Romeo’s propped against the wall, rolling a toothpick across his teeth and flicking his lighter open and shut in lazy defiance, the small snap of metal echoing in the marble hall.
Dante says nothing. Doesn’t have to. The way his gaze cuts over me is enough to pin me in place, a predator deciding if I’m worth the effort to kill.
Santino steps forward, slow and deliberate. “You bring your bastard into our father’s house again, and I swear to God—”
I hold his stare, letting the venom in his voice wash over me. “Say his name.”
His nostrils flare.
“My son. Say it.”
The silence stretches until the lighter clicks again—open, shut, open—like a clock ticking down to something ugly.
Santino finally breathes the word. “Guido.”
It drips from his tongue like a curse. And God help me, the sound of it twists in my chest. I don’t know what cuts deeper—his hatred or the way his jaw clenches just like Giovanni’s when he wanted to make me bleed without laying a hand on me.
“You don’t get to talk about him like that,” I say, my voice low but steady.
Romeo laughs under his breath. “Touchy.”
Dante shifts, just enough for me to see his hand resting on the banister—his father’s ring glinting under the chandelier. Another reminder that everything in this house, even the air, belongs to them. Not me. Never me.
“Don’t start something you can’t finish,” Santino warns, stepping in so close I can see the faint shadow of a cross pendant under his collar. “You don’t belong here. You never did.”
I lean in just enough for him to hear the bite in my voice. “Then maybe you should ask yourself why your father kept bringing me back.”

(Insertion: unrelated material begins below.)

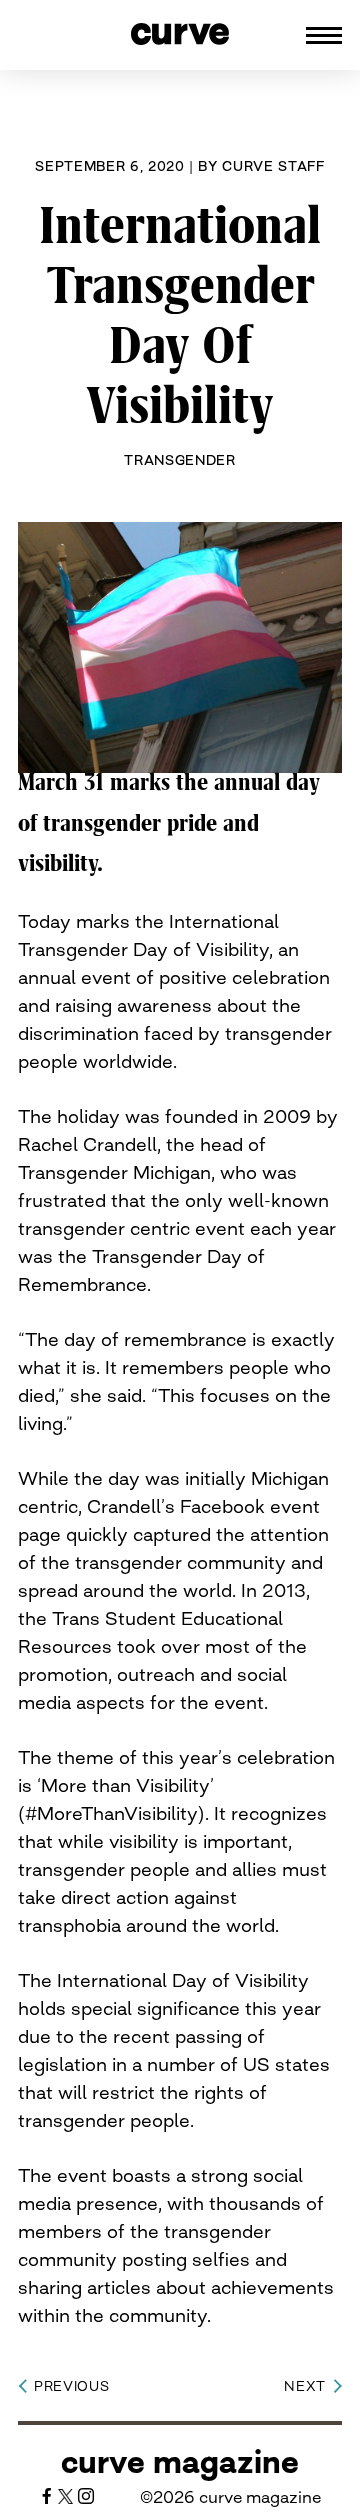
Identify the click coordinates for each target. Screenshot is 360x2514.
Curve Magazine (180, 2462)
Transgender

For a split second, his eyes flicker. Then it’s gone, shuttered behind the priest’s mask again.
Romeo’s lighter clicks shut. “Careful, brother. She bites.”
Dante still doesn’t speak, but his stare follows me as I turn away. I feel it burning between my shoulder blades, a silent promise that this is far from over.
And he’s right.
Because standing in front of Giovanni’s sons now, I realize something dangerous—coming back here wasn’t about ghosts. It was about war.
And the first shots have already been fired.
The Threat Behind the Blessing
The marble floor feels colder under my heels now, the chill rising like it wants to anchor me in place. My pulse is jagged from the exchange with Santino in the foyer, but I force my spine straighter. I won’t let him—or any of them—see me flinch.
“I didn’t come back here to fight with you,” I say, letting my voice carry just enough to reach all three of them. “Giovanni left everything to me—this house, this legacy—for a reason.”
Romeo pushes off the wall, rolling his toothpick from one corner of his mouth to the other. The lighter clicks open and shut again, sparks flashing in rhythm with his smirk. “He also left us with a dead body and no explanation.”
The words hit like a sucker punch—part accusation, part bait. I refuse to bite. My gaze shifts back to Santino.
He steps forward, cassock whispering around his ankles, closing the gap until I can smell the faint trace of incense clinging to him. Not the kind they burn at weddings, sweet and harmless. This is the heavy kind—the funeral kind, thickand suffocating, the kind that clings in confessionals and never washes out.
His voice drops low, meant for me alone. “You’ll never be one of us. You were never our mother. You were his whore.”
The word detonates between us. For a moment, the house itself seems to echo it back.
My hand moves before my brain catches up. The crack of my palm against his cheek snaps through the vaulted ceiling like a gunshot. My skin burns with the impact, the sting buzzing up my arm.